Abgas-Skandal :
Erneute Razzia bei Audi

Bei der VW-Tochter Audi bezieht sich der Tatverdacht des Betrugs und der strafbaren Werbung auf Dieselmotoren in rund 210.000 Fahrzeugen.

Text: W&V Redaktion

Audi steht erneut im Visier der Ermittler.
Audi steht erneut im Visier der Ermittler.

Die Abgas-Affäre zieht weiter ihre Kreise. Nun lässt die Staatsanwaltschaft München II seit Dienstagmorgen Geschäftsräume in der Zentrale der VW-Tochter Audi in Ingolstadt und im Werk Neckarsulm durchsuchen. 18 Staatsanwälte und Beamte der beiden Landeskriminalämter Bayern und Baden-Württemberg seien dabei im Einsatz, sagte eine Sprecherin der Staatsanwaltschaft. Zuvor hatte der Rechercheverbund von SZ, NDR und WDR berichtet.
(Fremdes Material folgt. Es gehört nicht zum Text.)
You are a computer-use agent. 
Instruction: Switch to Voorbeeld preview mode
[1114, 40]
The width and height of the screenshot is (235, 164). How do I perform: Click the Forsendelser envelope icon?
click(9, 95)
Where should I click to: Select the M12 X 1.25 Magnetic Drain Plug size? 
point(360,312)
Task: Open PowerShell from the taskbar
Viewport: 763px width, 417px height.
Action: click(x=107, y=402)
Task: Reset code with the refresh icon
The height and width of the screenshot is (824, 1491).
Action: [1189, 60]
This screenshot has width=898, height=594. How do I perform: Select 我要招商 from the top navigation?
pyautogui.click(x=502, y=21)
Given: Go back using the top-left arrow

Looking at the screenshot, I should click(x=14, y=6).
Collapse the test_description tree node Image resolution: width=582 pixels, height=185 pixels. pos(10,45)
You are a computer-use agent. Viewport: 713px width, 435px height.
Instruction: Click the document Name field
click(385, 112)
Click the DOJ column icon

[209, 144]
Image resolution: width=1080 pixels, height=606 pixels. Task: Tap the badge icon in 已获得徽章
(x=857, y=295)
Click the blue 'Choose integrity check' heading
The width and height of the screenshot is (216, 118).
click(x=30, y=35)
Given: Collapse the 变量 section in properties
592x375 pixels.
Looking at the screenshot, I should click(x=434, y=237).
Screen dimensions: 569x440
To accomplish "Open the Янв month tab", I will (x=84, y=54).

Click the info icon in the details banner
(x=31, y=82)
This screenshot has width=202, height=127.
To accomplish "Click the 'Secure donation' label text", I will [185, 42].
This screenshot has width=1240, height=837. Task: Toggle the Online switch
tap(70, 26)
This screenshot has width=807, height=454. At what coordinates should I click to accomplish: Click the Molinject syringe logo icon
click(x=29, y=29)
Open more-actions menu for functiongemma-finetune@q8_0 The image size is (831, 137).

Laut Mitteilung der Staatsanwaltschaft wurde auch eine Privatwohnung in Baden-Württemberg durchsucht. Im Fokus der Ermittler stehe auch der Einsatz von technischen Vorrichtungen zur Manipulation von Abgaswerten in V6-3-Liter-Dieselmotoren, die für den europäischen Markt bestimmt waren, hieß es. Schon im März vergangenen Jahres hatte es wegen der Abgas-Affäre Razzien bei Audi gegeben.

Zum Verkauf von manipulierten Diesel-Fahrzeugen auf dem US-Markt würden inzwischen 14 Personen als Beschuldigte geführt, hieß es. Darunter seien aber keine aktuellen oder ehemaligen Audi-Vorstandsmitglieder. Der Tatverdacht des Betrugs und der strafbaren Werbung beziehe sich derzeit auf Dieselmotoren in mindestens rund 210.000 Fahrzeugen, die seit 2009 auf dem europäischen und dem US-amerikanischen Markt ausgeliefert wurden.